Items from a dataset
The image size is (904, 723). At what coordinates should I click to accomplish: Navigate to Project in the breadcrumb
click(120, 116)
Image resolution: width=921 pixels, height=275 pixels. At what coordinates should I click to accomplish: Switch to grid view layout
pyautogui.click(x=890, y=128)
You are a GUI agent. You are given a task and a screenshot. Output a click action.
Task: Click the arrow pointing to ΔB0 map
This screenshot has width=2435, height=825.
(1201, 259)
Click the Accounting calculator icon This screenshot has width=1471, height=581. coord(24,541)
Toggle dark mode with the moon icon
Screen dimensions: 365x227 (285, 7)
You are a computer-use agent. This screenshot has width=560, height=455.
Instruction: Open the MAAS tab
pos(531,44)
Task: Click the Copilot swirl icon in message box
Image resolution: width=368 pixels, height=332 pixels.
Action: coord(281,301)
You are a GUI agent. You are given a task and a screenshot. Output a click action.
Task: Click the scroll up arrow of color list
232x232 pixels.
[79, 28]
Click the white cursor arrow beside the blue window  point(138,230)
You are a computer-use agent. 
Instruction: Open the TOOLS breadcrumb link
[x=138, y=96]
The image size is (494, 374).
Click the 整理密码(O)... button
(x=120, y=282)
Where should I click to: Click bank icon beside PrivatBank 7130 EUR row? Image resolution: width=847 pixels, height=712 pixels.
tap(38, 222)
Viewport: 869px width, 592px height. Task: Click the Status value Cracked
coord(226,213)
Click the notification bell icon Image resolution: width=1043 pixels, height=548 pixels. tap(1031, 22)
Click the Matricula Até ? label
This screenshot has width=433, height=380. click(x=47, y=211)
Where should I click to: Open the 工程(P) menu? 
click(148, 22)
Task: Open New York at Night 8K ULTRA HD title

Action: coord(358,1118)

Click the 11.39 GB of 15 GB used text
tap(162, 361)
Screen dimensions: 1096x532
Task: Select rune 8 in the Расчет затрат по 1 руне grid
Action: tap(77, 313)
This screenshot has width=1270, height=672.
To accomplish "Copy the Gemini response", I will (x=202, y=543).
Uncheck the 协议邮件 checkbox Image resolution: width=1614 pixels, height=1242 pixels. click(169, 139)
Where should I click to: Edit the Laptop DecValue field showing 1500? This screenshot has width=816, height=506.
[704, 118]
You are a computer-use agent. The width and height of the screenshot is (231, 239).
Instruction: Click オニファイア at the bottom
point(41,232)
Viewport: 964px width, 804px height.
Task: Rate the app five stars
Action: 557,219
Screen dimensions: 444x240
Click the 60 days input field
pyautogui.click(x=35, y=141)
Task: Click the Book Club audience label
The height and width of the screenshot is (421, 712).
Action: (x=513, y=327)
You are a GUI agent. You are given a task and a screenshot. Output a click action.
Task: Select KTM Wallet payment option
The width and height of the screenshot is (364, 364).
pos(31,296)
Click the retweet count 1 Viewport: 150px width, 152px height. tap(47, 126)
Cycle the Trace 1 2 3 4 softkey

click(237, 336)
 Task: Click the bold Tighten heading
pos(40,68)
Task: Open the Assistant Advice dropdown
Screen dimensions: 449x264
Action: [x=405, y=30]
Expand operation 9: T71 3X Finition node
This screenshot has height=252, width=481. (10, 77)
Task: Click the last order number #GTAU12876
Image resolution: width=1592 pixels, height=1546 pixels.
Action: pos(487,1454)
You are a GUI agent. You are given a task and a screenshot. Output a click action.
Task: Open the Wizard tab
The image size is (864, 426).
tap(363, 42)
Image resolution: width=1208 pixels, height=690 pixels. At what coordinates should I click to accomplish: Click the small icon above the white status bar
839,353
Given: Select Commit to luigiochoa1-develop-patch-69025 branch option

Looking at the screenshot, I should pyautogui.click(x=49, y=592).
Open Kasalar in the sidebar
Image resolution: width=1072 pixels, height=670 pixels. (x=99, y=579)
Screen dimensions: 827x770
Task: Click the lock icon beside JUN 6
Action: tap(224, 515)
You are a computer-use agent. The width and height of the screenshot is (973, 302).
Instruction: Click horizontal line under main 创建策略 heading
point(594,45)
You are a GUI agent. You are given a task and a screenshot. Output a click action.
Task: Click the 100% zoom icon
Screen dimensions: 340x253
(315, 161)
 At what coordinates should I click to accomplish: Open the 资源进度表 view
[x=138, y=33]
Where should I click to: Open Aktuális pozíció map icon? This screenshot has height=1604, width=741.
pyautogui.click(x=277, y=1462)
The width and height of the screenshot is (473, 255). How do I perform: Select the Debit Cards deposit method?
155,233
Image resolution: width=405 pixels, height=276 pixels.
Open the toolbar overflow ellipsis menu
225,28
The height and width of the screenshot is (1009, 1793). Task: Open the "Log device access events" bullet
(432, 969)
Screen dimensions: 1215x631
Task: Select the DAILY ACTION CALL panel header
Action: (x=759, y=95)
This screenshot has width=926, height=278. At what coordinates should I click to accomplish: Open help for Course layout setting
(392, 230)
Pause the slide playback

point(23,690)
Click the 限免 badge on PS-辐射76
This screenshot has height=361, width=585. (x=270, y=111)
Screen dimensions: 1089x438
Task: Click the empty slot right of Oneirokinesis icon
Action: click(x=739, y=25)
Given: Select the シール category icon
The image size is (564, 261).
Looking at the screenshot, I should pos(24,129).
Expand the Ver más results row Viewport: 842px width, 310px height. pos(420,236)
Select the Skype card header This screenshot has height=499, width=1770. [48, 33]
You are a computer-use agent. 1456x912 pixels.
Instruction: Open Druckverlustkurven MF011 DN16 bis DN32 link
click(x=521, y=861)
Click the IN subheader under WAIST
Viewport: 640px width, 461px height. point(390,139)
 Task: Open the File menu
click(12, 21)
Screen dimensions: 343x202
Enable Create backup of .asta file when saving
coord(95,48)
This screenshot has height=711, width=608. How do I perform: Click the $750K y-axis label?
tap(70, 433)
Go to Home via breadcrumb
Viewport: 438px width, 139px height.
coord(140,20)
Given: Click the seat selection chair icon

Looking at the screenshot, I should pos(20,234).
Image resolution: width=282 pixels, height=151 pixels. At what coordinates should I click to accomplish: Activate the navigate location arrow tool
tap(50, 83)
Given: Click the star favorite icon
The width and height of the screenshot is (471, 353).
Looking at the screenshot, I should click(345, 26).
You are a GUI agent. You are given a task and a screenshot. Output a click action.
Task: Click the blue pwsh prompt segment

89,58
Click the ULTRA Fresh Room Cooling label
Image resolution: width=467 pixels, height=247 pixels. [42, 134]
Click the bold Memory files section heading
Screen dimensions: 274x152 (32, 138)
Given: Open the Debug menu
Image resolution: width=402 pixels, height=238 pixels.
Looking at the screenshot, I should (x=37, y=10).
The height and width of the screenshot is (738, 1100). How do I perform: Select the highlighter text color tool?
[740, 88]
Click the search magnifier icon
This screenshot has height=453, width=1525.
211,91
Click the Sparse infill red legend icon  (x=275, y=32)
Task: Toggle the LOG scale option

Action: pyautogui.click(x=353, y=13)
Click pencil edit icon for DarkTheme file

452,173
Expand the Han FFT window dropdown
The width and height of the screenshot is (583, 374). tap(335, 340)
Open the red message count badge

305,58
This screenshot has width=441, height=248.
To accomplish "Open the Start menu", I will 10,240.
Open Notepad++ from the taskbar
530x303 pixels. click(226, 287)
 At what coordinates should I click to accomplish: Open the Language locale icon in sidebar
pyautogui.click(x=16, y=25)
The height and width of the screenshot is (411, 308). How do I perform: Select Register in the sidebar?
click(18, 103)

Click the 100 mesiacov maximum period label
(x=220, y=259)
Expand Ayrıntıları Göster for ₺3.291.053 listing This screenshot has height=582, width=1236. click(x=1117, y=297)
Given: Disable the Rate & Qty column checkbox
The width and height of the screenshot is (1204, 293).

**Exercise:** Your answer should be the lines above, from the line containing "Where should I click to: Open the" up to and including the line containing "Task: Select KTM Wallet payment option", reproduced exactly and with nothing else.

**Solution below:**
Where should I click to: Open the 工程(P) menu? 
click(148, 22)
Task: Open New York at Night 8K ULTRA HD title

Action: coord(358,1118)

Click the 11.39 GB of 15 GB used text
tap(162, 361)
Screen dimensions: 1096x532
Task: Select rune 8 in the Расчет затрат по 1 руне grid
Action: tap(77, 313)
This screenshot has width=1270, height=672.
To accomplish "Copy the Gemini response", I will (x=202, y=543).
Uncheck the 协议邮件 checkbox Image resolution: width=1614 pixels, height=1242 pixels. click(169, 139)
Where should I click to: Edit the Laptop DecValue field showing 1500? This screenshot has width=816, height=506.
[704, 118]
You are a computer-use agent. The width and height of the screenshot is (231, 239).
Instruction: Click オニファイア at the bottom
point(41,232)
Viewport: 964px width, 804px height.
Task: Rate the app five stars
Action: 557,219
Screen dimensions: 444x240
Click the 60 days input field
pyautogui.click(x=35, y=141)
Task: Click the Book Club audience label
The height and width of the screenshot is (421, 712).
Action: (x=513, y=327)
You are a GUI agent. You are given a task and a screenshot. Output a click action.
Task: Select KTM Wallet payment option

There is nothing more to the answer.